Brief Blog: CMS Releases Annual Inpatient Propose Rule (FY2023)

As usual for 2H April, CMS releases the proposed inpatient rulemaking for the upcoming fiscal year.

  • Find the press release here.
  • Find the detailed Fact Sheet here.
  • Find the home page for the rule here.
  • Find the pre-publication (typescript) PDF here.  1768pp.
    • Typeset rule in Federal Register, May 10.
    • Comments to June 17.
See a quick ten-point summary at Becker's, here.

Last year, there was quite a bit of policymaking around what level of detail to require in ICD-10 codes.  At the same time (Spring 2021) that CMS was proposing reasonable changes for DRG coding, CMS had proposed just-plain-crazy changes to coding for the Next Gen Sequencing NCD, 90.2 (story here).


Find the always-interesting sections for add-on payments for new technologies, beginning at typescript page 247 and running to page 629.  It looks like there are 13 products ("a" through "m").  (Fun fact - they are discussed in alphabetical order.)  There's a discussion of "alternative" NTAP pathways at page 547, whether to post applications (p. 623), whether to use NDC codes to identify NTAP drugs (p. 616).  

Several recent-past NTAP products have used artificial intelligence (e.g. screening CT images for pulmonary embolisms or strokes).   Some have won NTAP payment, interesting since a radiology AI system for bone mass and fractures is classified as unpayable in the hospital outpatient system (see CMS OPPS rule for code 0691T).   

This year, the NELLI Seizure Monitoring system is discussed "to enable detection of epileptic events using pretrained artificial intelligence." (P. 585.)  

Also, the TAVI Coronary Obstruction Module (p. 592) using "intelligent decision support powered by AI and machine learning."  Those look like the only two machines of AI or ML in this year's rule.

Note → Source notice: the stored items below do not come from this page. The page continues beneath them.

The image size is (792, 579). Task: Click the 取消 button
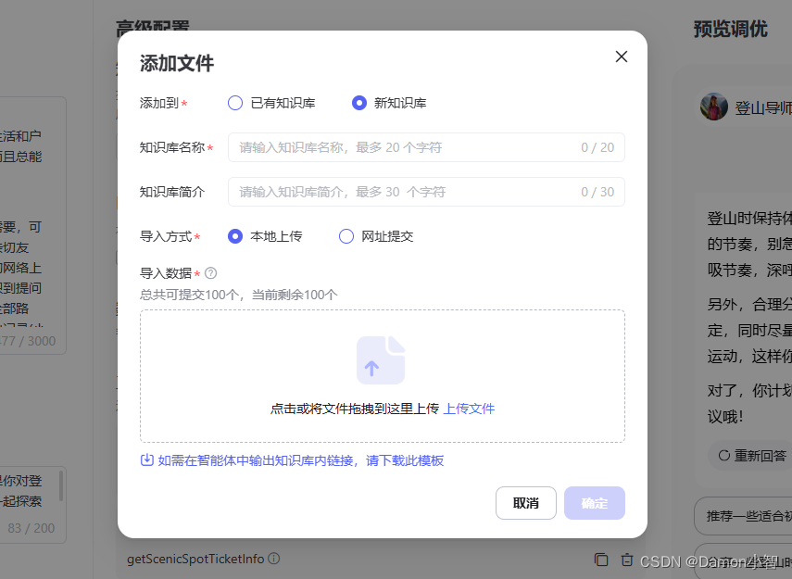pos(526,503)
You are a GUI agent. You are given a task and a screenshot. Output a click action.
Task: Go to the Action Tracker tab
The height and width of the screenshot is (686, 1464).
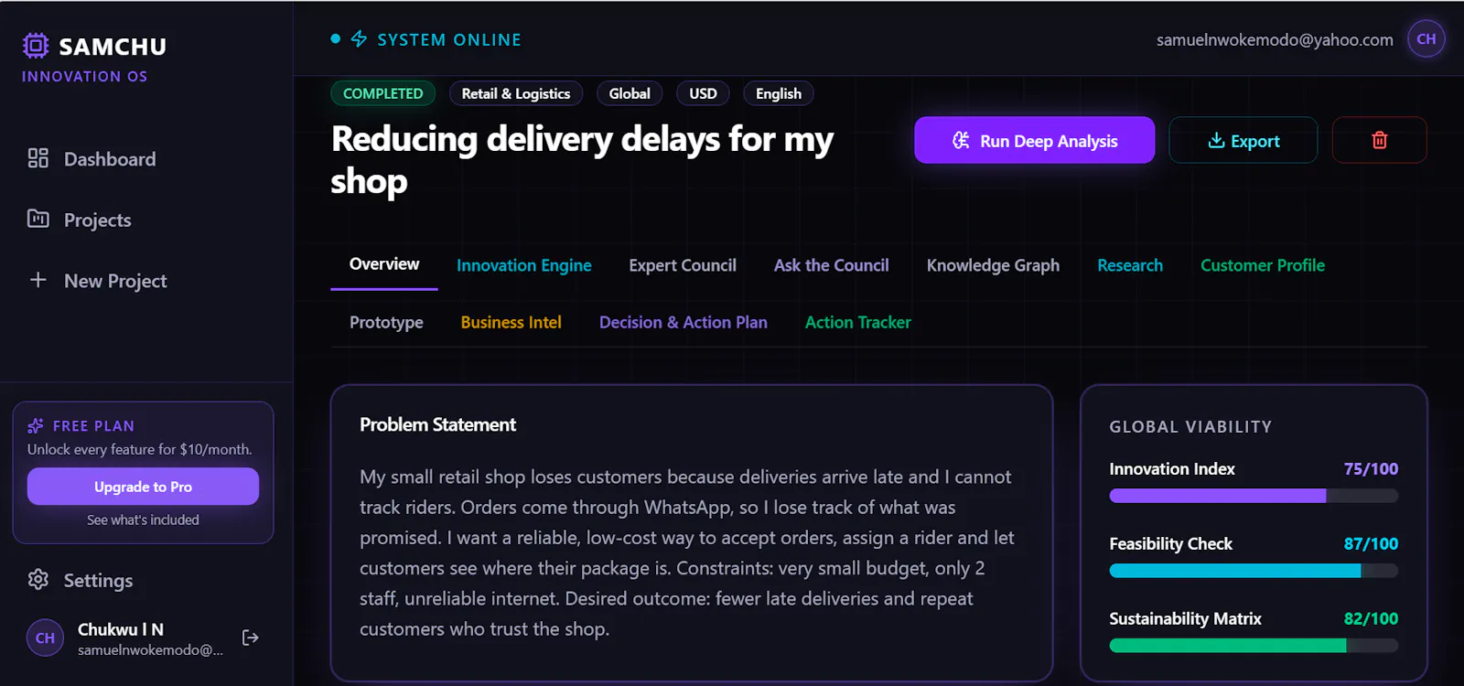coord(857,322)
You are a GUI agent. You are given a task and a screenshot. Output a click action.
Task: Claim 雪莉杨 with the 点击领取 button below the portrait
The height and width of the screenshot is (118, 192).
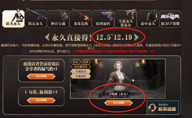(118, 103)
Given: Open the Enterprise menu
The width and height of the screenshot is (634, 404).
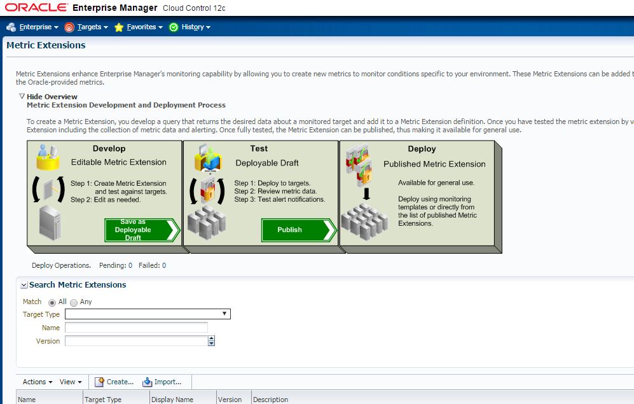Looking at the screenshot, I should (34, 27).
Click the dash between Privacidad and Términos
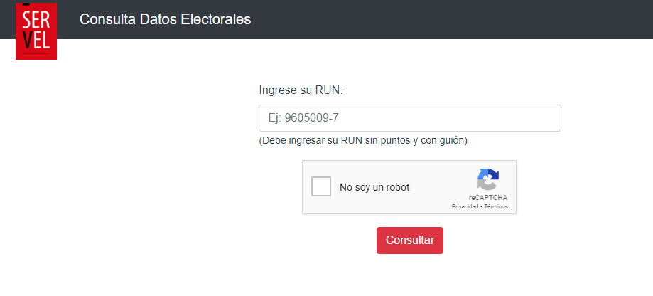653x296 pixels. click(x=481, y=207)
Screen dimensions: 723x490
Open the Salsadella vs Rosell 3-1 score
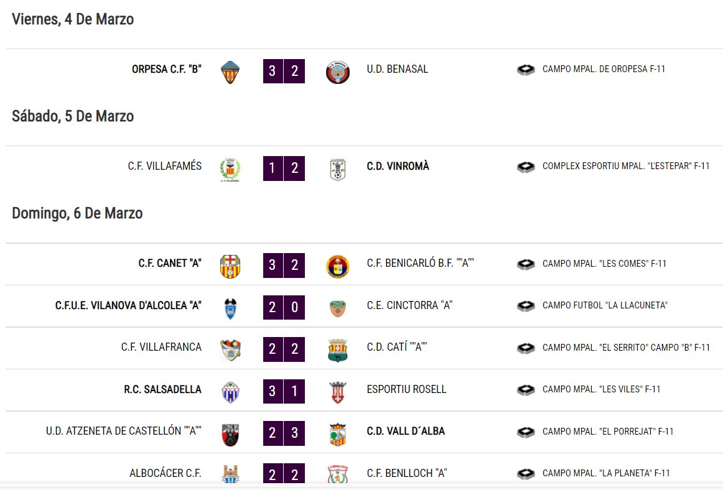(x=284, y=391)
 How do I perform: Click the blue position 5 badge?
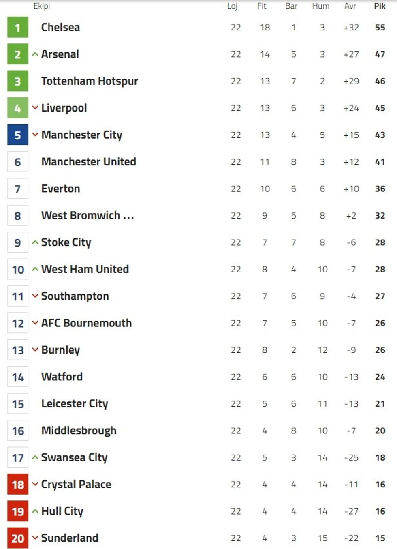click(x=18, y=135)
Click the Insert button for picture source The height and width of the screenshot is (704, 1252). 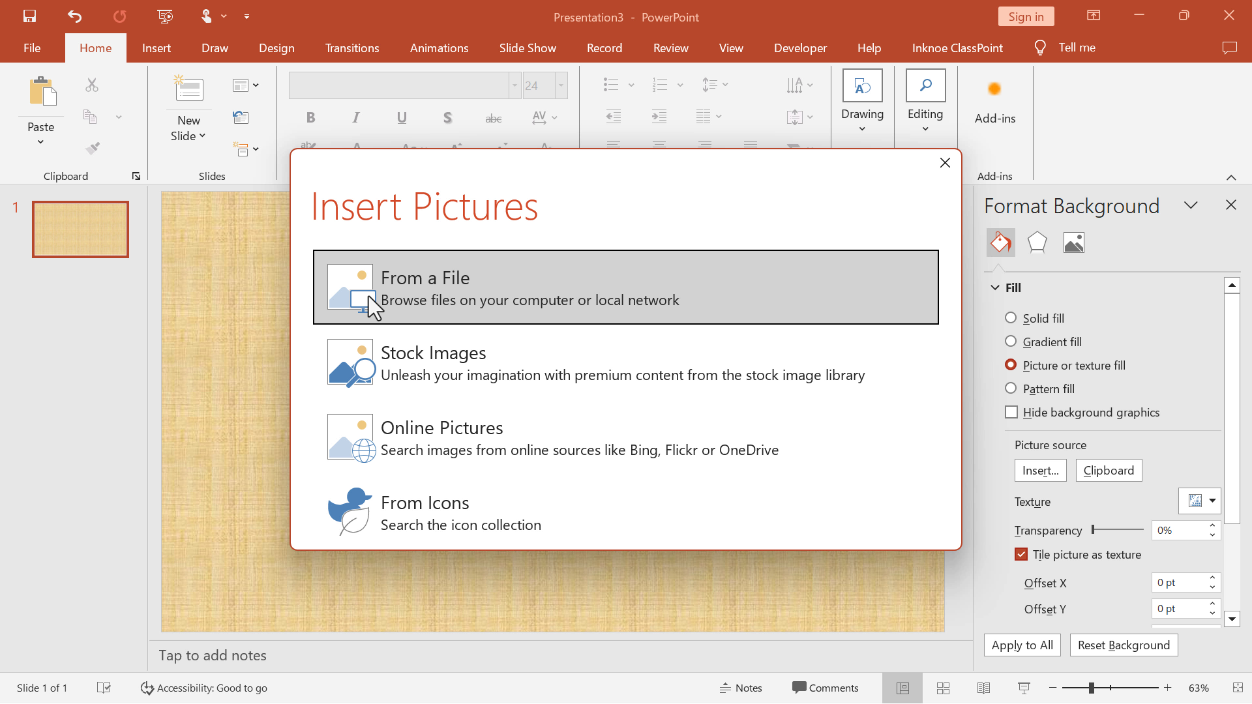click(1041, 470)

For those who track debates around the sepsis measure SEP-1 (0500) it's in the rule in its usual place among quality measures, and scheduled to stay there through at least FY2028 (p. 1207). It's one of only two laboriously chart-abstracted measures, along with "elective delivery" (0469) which requires manual abstraction but is quite rare among Medicare patients.